Newmarch William, Puopolo Angelica, Weiler Madina, Casserly Brian
University of Limerick, Graduate Entry Medical School.
Monaldi Arch Chest Dis. 2017 May 18;87(1):799. doi: 10.4081/monaldi.2017.799.
The following report outlines the case of a 76-year-old gentleman who presented to the hospital with acute interstitial pneumonitis, a rare and rapidly progressive type of idiopathic interstitial pneumonia. The patient initially presented with a three-week history of progressive shortness of breath and cough which was diagnosed as community acquired pneumonia.

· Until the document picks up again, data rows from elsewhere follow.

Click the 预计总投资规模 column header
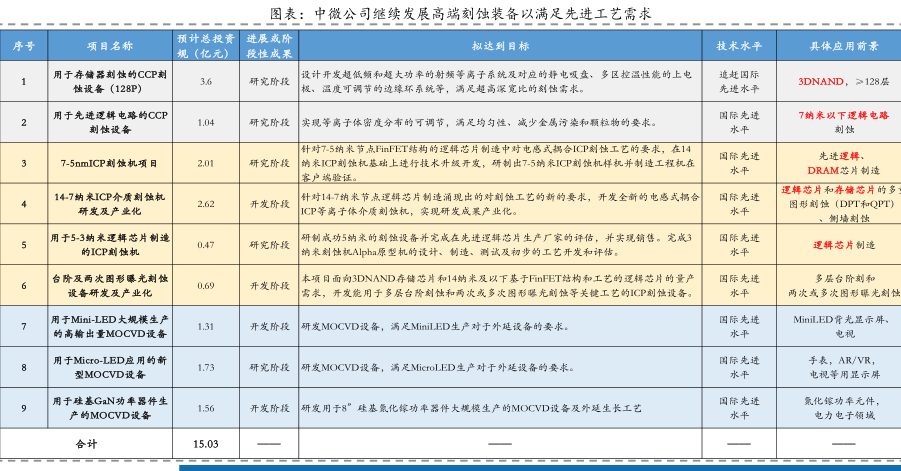The height and width of the screenshot is (471, 901). tap(205, 46)
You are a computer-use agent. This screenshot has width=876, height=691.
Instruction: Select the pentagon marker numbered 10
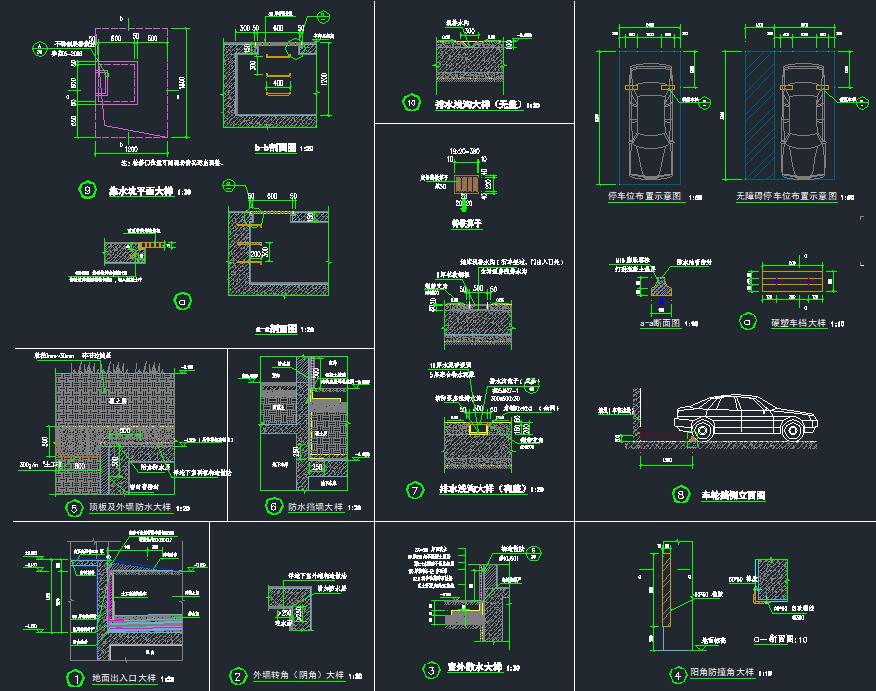[x=411, y=102]
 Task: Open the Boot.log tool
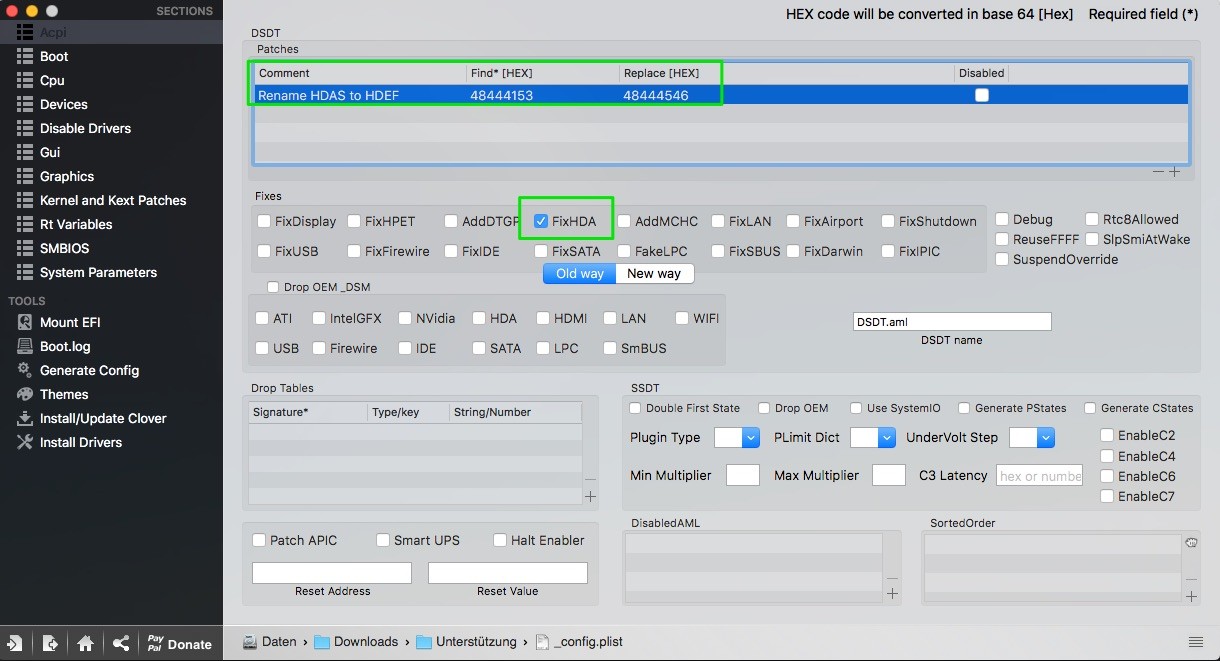[x=24, y=346]
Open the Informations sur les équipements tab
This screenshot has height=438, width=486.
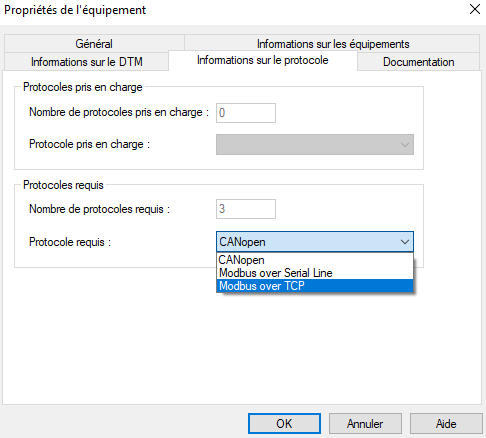point(333,44)
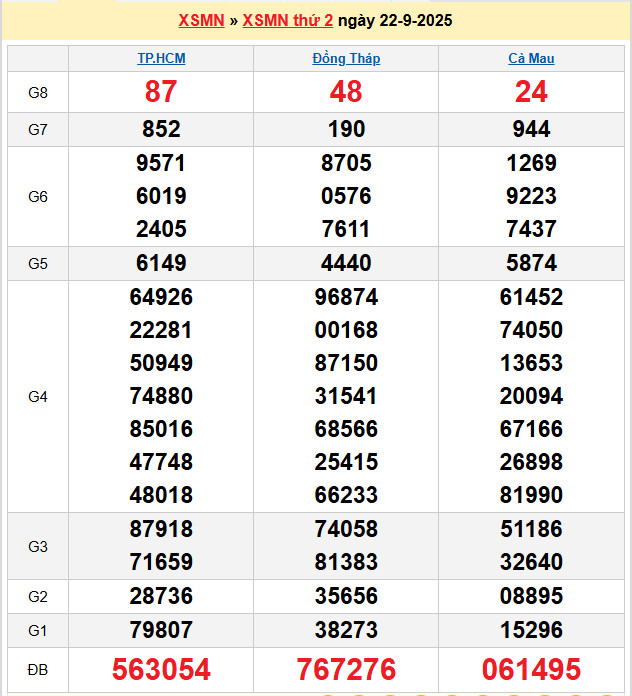Click the G2 number 35656
Image resolution: width=632 pixels, height=696 pixels.
[346, 597]
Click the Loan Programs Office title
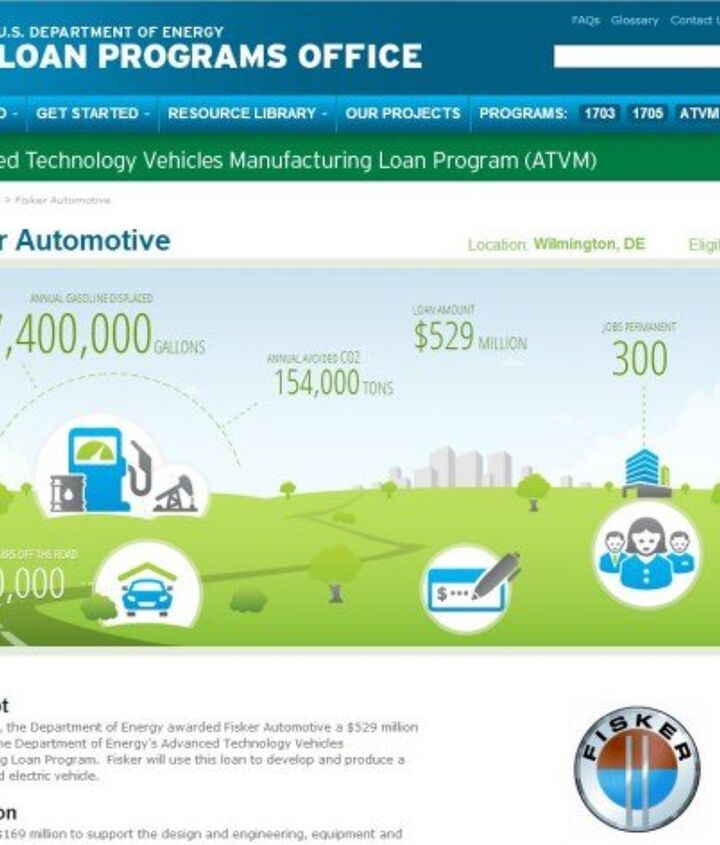720x845 pixels. coord(210,56)
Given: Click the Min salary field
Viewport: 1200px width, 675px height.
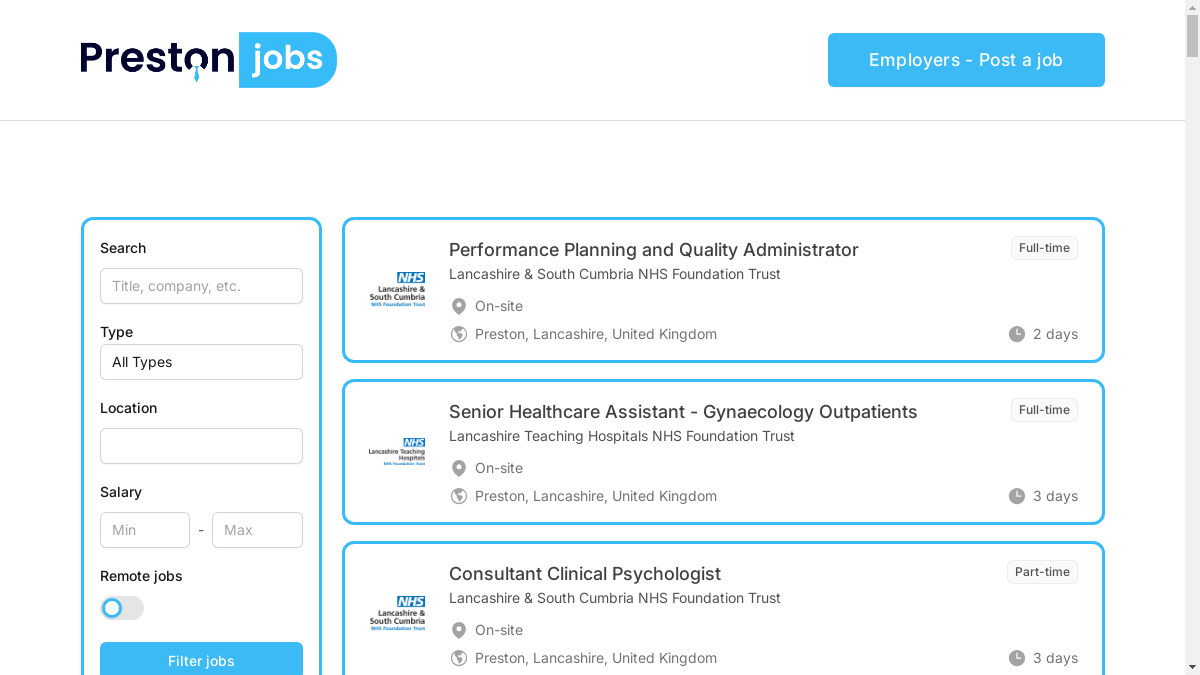Looking at the screenshot, I should click(x=145, y=530).
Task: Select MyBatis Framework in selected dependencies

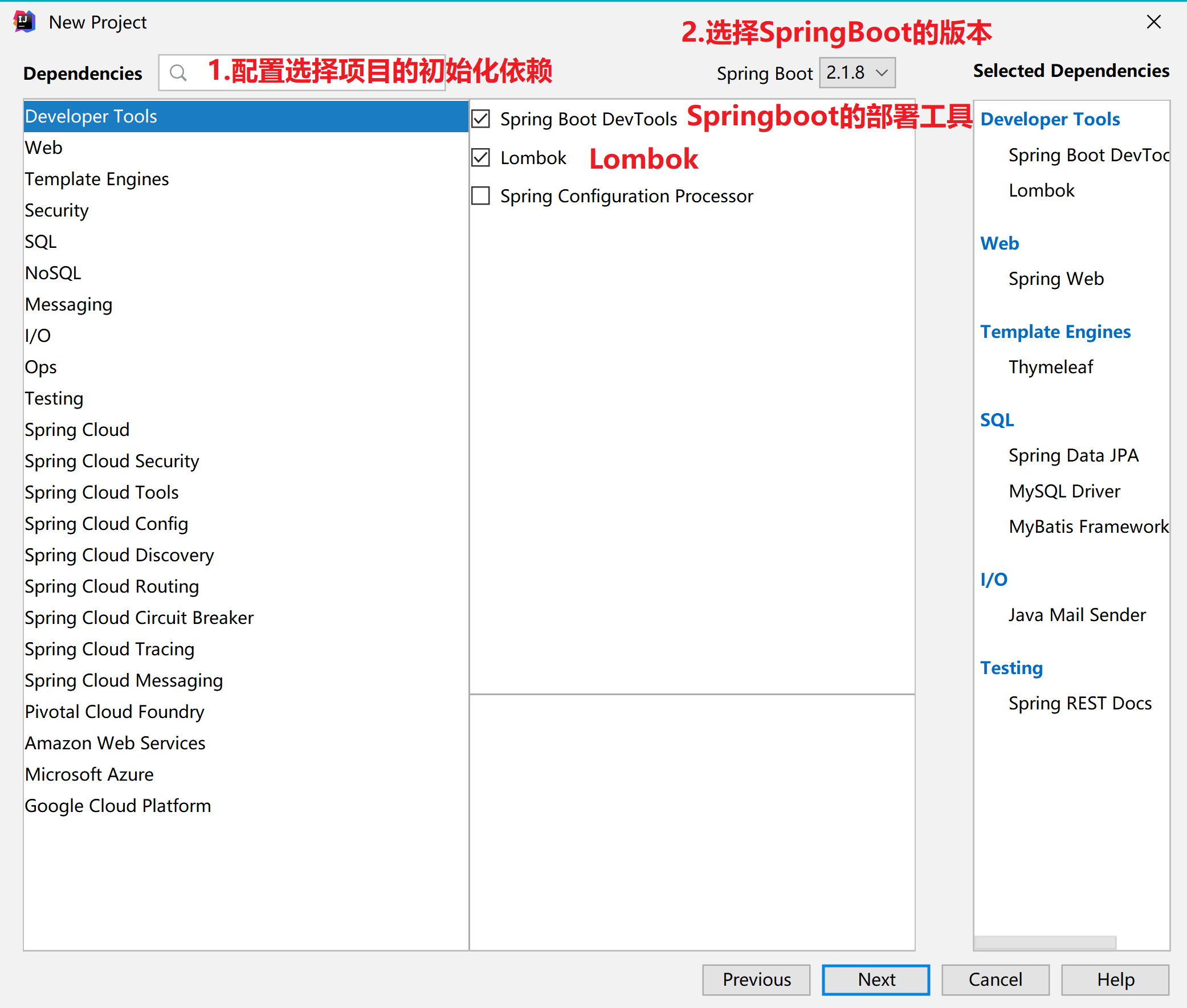Action: tap(1088, 527)
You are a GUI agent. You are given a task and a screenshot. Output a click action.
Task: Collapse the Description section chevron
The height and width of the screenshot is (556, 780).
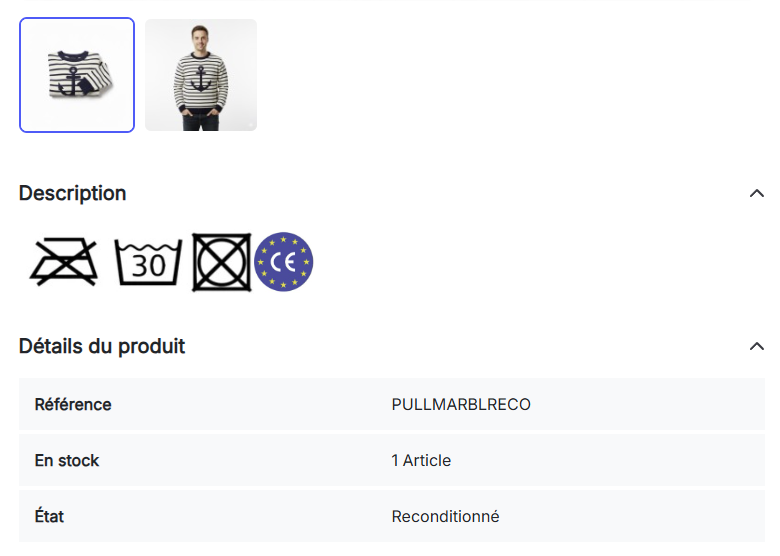(757, 193)
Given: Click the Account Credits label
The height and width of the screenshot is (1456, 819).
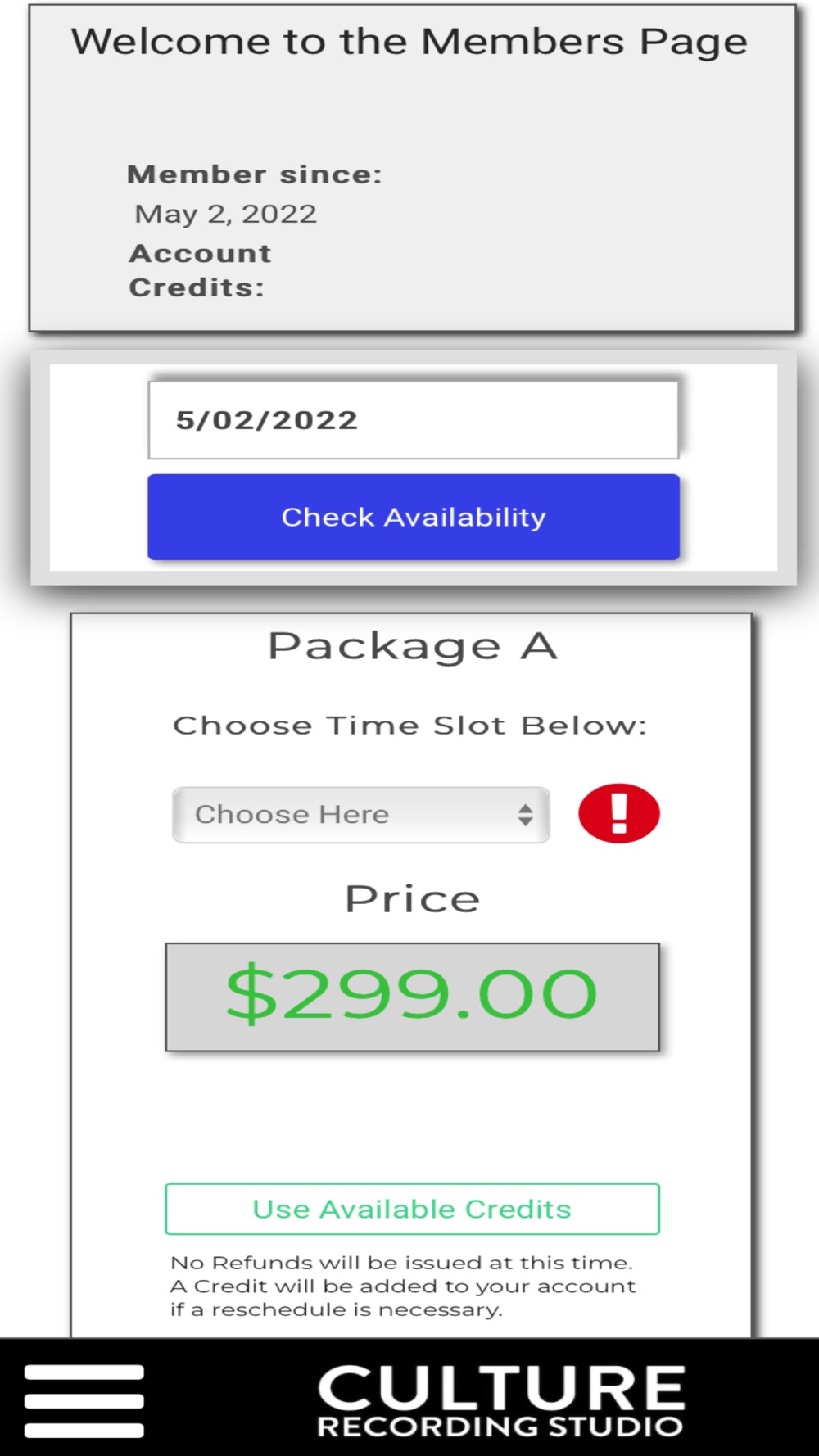Looking at the screenshot, I should [200, 270].
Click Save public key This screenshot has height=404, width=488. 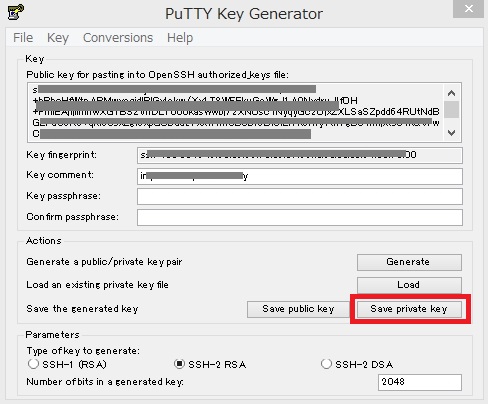pyautogui.click(x=298, y=309)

Treatment with oral antibiotics was unsuccessful resulting in re-presentation the following week with type one respiratory failure. Investigations revealed widespread inflammatory changes consistent with an acute inflammatory process. Intravenous steroids, antibiotics and antiviral medications were initiated before an urgent transfer to the intensive care unit was required for intubation. An open lung biopsy, in conjunction with the clinical picture, confirmed the diagnosis of acute interstitial pneumonitis. The significance of this report is to highlight the rapid and destructive clinical course of a rare type of pneumonitis, which initially presented as a routine and innocuous diagnosis in our patient.
以下报告概述了一名76岁男性患者的病例,该患者因急性间质性肺炎入院,这是一种罕见且进展迅速的特发性间质性肺炎。患者最初出现进行性气短和咳嗽三周,被诊断为社区获得性肺炎。口服抗生素治疗无效,导致第二周因Ⅰ型呼吸衰竭再次就诊。检查发现广泛的炎症改变,符合急性炎症过程。在紧急转至重症监护病房进行插管之前,开始使用静脉类固醇、抗生素和抗病毒药物。经皮肺活检结合临床表现,确诊为急性间质性肺炎。本报告的意义在于强调一种罕见肺炎类型的快速且具有破坏性的临床病程,在我们的患者中,其最初表现为常规且看似无害的诊断。